The example below has 1 event and 13 sub-event types, but it could
also apply to N event types each with some sub-event types.

This design template adds one more layer in the notification message,
but it is probably easier for the client and operator to manage.
The deployment may require filters and access control rules that become
more complex for a large number of notifications.


    notification i2nsf-event {
      description
        "Wrapper for all I2NSF events";

      choice sub-event-type {
        description
          "This choice must be augmented with cases for each allowed
           sub-event.  Only 1 sub-event will be instantiated in each
           i2nsf-event message.
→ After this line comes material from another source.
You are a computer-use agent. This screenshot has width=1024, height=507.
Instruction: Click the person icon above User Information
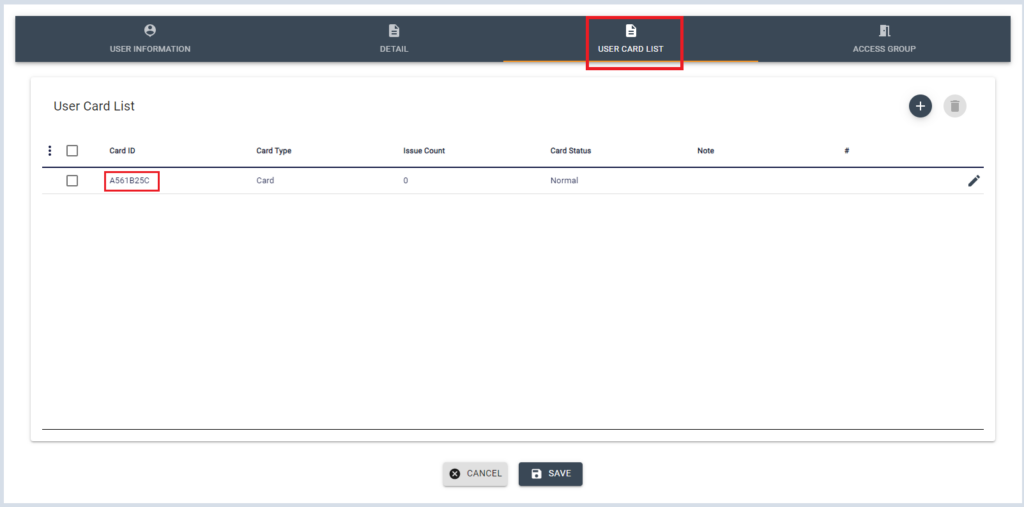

Each case is expected to define one
           container with all the sub-event fields.";

         // could put sub-events inline
         case i2nsf-system-detection-alarm {
           if-feature "i2nsf-system-detection-alarm";
           container i2nsf-system-detection-alarm {
             // contents of i2nsf-system-detection-alarm data
           }
         }

       }
     }


     // could add sub-events via augments at any time
     augment "/i2nsf-event/sub-event-type" {
       case i2nsf-system-detection-event {
         if-feature "i2nsf-system-detection-event";
         container i2nsf-system-detection-event {
           // contents of i2nsf-system-detection-event data
         }
       }
     }


Nits:

4) underscore vs. hyphen

There are many field names in sec. 7 that are incorrect
because they use an underscore instead of a hyphen char
(e.g. req_cookies but leaf name is req-cookies)

5) verbose SNMP-style names

The term -configuration in the object names is unusual.
Repeating the parent name (like SMIv2) is not usually done in YANG.
(e.g., i2nsf-system-detection-event-configuration)

6) identifiers should use well-known abbreviations or spell
out the word if not too long.  E.g "ave" -> "average"

7) Is there a reason some identities are ALL-CAPS and others
are all-lower-case? This should be explained in the YANG module.